All in all, these exams have a lot more in common with one another than they have differences – but the differences between SAT or ACT tests are not insignificant.
We dig little bit deeper into all of that below.
Because both ACT and SAT examinations are used by organizations of higher learning to assess the academic capabilities of students that are applying they have similar structures and cover similar blocks of content.
That said, it’s not hard to find some real differences between SAT vs ACT tests when you look at how these exams are structured and composed.
SAT testtakers are going to find their exams made up of three main sections. We are talking about the critical reading, writing, and mathematics sections.
Critical reading passages are going to really test a test takers ability to both read and understand the passages provided – and we’re not just talking about “word problems”, either. These passages are often pulled from a wide range of different sources, including both literary and more informational texts.
As far as the writing section of the SAT tests are concerned, these are structured to better evaluate the writing skills of a student from a couple of different perspectives. The test allows quick and relatively easy grading of grammar, sentence structure, coherence, and the overall ability to communicate with the written word.
Finally, the SAT math section covers a student’s knowledge of arithmetic, algebra, geometry, and even a bit of trigonometry.
ACT test takers, though, are going to find their standardized examinations made up of four different sections:
English, mathematics, reading, and science.
The English section of the ACT test often looks a lot like the SAT writing section. It tests a student’s grasp of grammar, rhetorical skills, and their ability to communicate through writing.
The ACT math section is often considered to be a little more straightforward and less “abstract” than the SAT math section, though both the ACT and SAT tests are going to put high school students through their paces when it comes to showcasing their mathematics abilities.
In the reading section, students taking the ACT are going to be challenged with reading and then analyzing a number of different texts. Fictional and nonfictional passages make up the bulk of this section, with students asked to do a bit more “heavy lifting” in this department than they would have with the SAT.
The science section of the ACT is completely distinct and different than anything the SAT test offers.
Students are going to be tasked with evidence-based reading challenges, and there’s often a lot of overlap between the science and math sections of this college entrance exam.
It’s important to have halfway decent scientific abilities to find supporting details, wrestle with scientific reasoning, and communicate your findings effectively with the written word.
As far as the kinds of questions that the SAT or ACT ask, you’re going to find that the SAT test focuses a little heavier on reasoning and critical thinking skills while the ACT is slightly more focused on your overall knowledge base of the subjects that are being tested.
SAT testers are often going to find themselves analyzing different passages, problem-solving, and writing essays (even outside of the optional writing section). ACT testers are going to be more focused on finding the core idea, illustrating supporting details, and showing a firm grasp of scientific reasoning.
At the end of the day, you should know that while these tests have a lot in common they are not created to overlap or copy one another.

+---+

• To be done
**A.** According to the SAT and ACT comparison, why do the two exams share similar structures and cover similar blocks of content?
**B.** Duplicate a passage from the SAT and ACT comparison, beginning at the words "We dig little" and stopping after the words "more informational texts.".

• Dataset section
+---+

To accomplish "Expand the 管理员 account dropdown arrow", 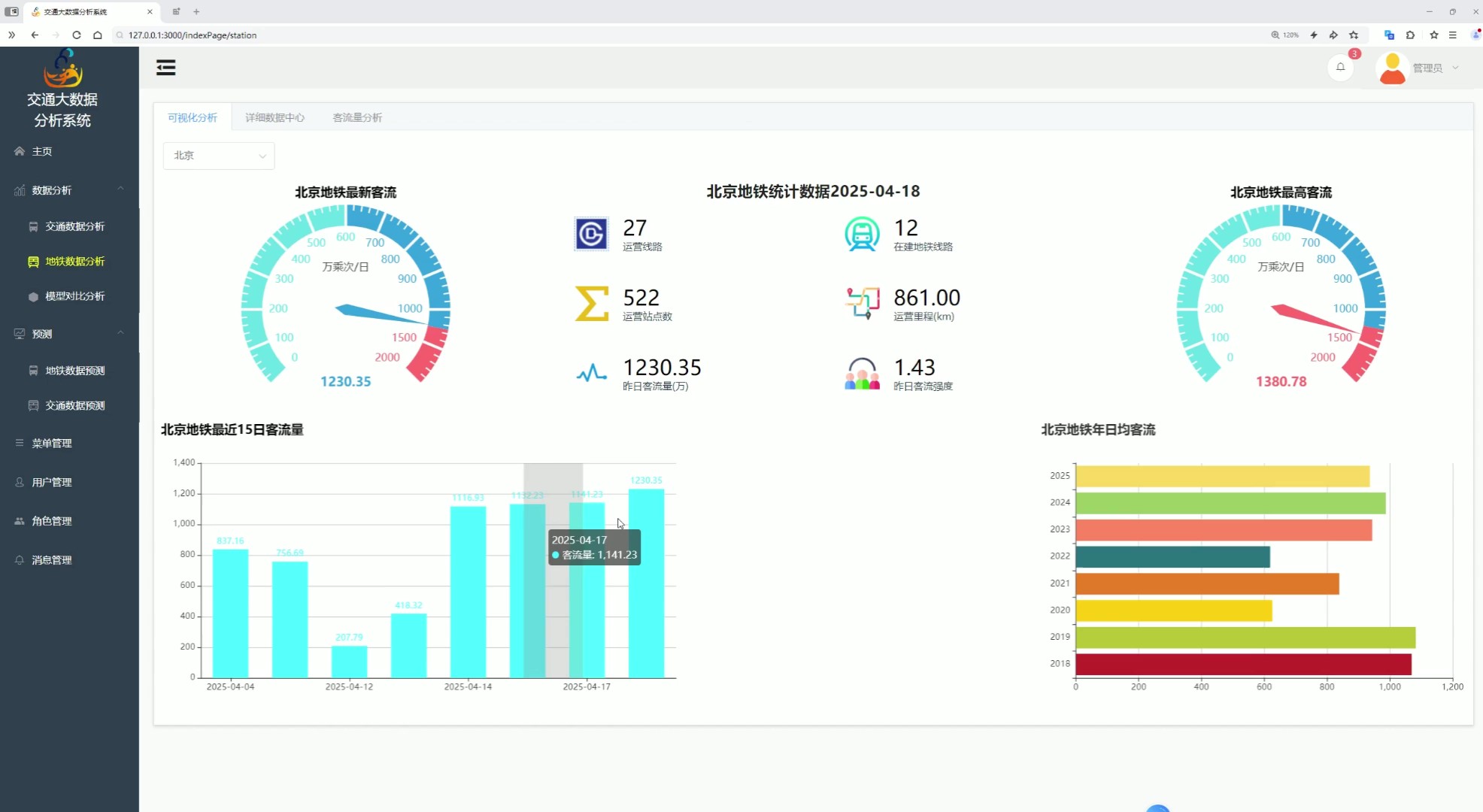I will click(x=1456, y=68).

+---+

• Final answers
**A.** Both exams are used by institutions of higher learning to assess the academic capabilities of students who are applying. That shared purpose gives them similar structures and similar content.

**B.**
We dig little bit deeper into all of that below.
Because both ACT and SAT examinations are used by organizations of higher learning to assess the academic capabilities of students that are applying they have similar structures and cover similar blocks of content.
That said, it’s not hard to find some real differences between SAT vs ACT tests when you look at how these exams are structured and composed.
SAT testtakers are going to find their exams made up of three main sections. We are talking about the critical reading, writing, and mathematics sections.
Critical reading passages are going to really test a test takers ability to both read and understand the passages provided – and we’re not just talking about “word problems”, either. These passages are often pulled from a wide range of different sources, including both literary and more informational texts.